MBB Lunch Series

Date: 

Monday, October 15, 2018, 12:00pm to 1:15pm

Location: 

William James Hall 1550

The MBB Lunch Series is free and open to the Harvard community. For planning purposes, please RSVP.

Emotion, Impatience, and Addictive Behavior
Charlie Dorison
Graduate Student, Public Policy

Smoking remains the leading cause of preventable death in the United States, despite government spending in excess of $500 million annually on prevention efforts. Our research extends theory on emotion and decision making and sheds light on a weakness in many publicly funded smoking-cessation communications. First, in a nationally representative sample, Study 1 documents a unique positive association between smoking and sadness, above and beyond other negative emotions. Second, Study 2 documents a causal effect of sadness on impatience for smoking using a novel behavioral economic paradigm.
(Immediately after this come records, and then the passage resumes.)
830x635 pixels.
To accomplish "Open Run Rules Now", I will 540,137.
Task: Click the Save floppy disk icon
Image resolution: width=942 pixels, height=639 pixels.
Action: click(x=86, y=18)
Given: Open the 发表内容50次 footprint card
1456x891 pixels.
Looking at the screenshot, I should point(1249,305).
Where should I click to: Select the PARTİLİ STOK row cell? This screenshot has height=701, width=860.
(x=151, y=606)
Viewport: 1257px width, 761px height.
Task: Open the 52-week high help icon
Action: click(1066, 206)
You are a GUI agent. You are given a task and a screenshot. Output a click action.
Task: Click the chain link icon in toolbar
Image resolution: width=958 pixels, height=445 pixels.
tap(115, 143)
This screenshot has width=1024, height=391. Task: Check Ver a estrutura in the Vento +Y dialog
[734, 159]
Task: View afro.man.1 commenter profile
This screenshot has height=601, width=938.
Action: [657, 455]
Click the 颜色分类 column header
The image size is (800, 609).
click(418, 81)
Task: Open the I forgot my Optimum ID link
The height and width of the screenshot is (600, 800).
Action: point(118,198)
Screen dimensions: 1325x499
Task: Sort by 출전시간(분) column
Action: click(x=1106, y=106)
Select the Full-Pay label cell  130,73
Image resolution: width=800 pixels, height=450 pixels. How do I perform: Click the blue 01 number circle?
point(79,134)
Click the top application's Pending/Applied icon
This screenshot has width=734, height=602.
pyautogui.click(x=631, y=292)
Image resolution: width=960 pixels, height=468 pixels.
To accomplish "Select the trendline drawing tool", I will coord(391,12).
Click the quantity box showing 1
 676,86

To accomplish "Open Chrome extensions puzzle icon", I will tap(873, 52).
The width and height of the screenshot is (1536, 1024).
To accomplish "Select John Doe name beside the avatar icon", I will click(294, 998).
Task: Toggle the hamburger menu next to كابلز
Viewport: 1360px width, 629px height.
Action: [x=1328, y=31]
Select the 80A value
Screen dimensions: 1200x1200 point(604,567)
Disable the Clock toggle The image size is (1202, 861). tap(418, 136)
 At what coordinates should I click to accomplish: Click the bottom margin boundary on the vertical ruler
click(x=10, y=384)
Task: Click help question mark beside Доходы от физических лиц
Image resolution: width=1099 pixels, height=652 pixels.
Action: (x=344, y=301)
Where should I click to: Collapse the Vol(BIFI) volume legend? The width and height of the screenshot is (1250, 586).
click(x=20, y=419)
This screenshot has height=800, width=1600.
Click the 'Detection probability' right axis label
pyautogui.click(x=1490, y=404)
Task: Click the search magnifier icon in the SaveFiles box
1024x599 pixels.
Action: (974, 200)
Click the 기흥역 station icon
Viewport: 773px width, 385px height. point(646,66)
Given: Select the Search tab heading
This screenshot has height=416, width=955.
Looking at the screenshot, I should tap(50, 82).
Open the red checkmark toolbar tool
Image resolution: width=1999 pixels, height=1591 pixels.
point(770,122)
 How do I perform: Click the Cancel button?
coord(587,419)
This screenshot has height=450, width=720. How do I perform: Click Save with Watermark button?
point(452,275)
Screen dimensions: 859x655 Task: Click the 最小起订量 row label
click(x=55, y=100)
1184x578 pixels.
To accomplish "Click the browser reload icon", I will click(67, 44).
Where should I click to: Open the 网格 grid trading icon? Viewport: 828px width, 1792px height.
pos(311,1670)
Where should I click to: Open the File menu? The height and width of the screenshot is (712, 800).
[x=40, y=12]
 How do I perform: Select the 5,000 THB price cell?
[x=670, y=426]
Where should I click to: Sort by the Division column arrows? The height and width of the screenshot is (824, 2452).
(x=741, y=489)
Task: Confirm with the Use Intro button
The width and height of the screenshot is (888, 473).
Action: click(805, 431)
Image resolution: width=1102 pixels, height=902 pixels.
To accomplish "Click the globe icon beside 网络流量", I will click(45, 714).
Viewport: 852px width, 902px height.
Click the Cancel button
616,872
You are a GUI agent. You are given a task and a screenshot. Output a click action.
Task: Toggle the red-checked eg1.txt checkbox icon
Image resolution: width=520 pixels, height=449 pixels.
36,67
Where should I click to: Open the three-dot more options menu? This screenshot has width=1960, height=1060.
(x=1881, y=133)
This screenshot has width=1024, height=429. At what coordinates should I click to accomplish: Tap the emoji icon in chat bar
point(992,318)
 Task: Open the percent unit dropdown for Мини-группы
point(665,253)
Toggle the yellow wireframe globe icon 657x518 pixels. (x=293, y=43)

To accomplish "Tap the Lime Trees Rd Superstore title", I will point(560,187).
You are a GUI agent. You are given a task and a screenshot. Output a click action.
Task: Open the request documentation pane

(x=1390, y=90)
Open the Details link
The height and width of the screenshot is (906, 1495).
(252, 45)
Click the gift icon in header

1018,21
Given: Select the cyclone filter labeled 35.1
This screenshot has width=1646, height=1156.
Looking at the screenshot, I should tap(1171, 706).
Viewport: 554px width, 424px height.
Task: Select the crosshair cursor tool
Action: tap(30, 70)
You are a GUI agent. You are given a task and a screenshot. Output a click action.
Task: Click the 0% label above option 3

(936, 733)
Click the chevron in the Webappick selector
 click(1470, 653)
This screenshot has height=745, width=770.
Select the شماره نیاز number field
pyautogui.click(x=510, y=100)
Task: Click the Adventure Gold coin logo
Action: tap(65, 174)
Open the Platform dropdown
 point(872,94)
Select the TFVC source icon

Finally, Study 3 documents that anti-smoking public service announcements elicit sadness as a primary strategy to reduce smoking behavior, a practice that may be ineffective or even backfire.

 

Secrets of the Zombie Fly: Determining the Neurological Basis of Behavioral Manipulation in Drosophila
Carolyn Elya
Postdoctoral Fellow, Organismic and Evolutionary Biology

Many microbes induce striking behavioral changes in their animal hosts, but how they achieve this is poorly understood at the molecular or neural circuit level. This is due in part to the difficulty of studying non-model organisms with limited tools. As a graduate student, I discovered a strain of the fungal behavior-manipulating fly pathogen Entomophthora muscae infecting wild drosophilids and developed methods to reliably propagate the infection in lab-reared Drosophila melanogaster. Before sunset on their final day of life, my infected flies manifest the trio of moribund behaviors characteristic of E. muscae infections: they climb to a high location, extend their proboscises, and raise their wings in a pose that promotes spore dispersal. In characterizing the course of infection, I discovered that E. muscae invades the host nervous system, which could provide a direct route for altering host behavior. As a postdoctoral researcher, I am leveraging high-throughput behavior assays along with the power of fruit fly neurogenetic tools to understand how the fungus induces this dramatic behavioral manipulation. I have begun by focusing on summiting behavior, hypothesizing that the fly’s endogenous gravitactic circuitry is manipulated by the fungus to induce upward climbing immediately before death. In developing a high-throughput assay to measure summiting behavior, I have discovered stereotypic patterns of speed and attraction to food in moribund flies that are absent in controls. I have used these features to design a real time classifier that will track and flag individuals as they progress through the behavioral stages of infection. With this precise staging, I will be able to analyze the biochemical content of manipulated individuals, and identify compounds mediating that manipulation. Combining these results with those of a neuronal inactivation screen (to identify fly neurons required for the execution of manipulated behaviors), I aim to begin defining the pathways by which E. muscae induces summiting behavior in its fly host.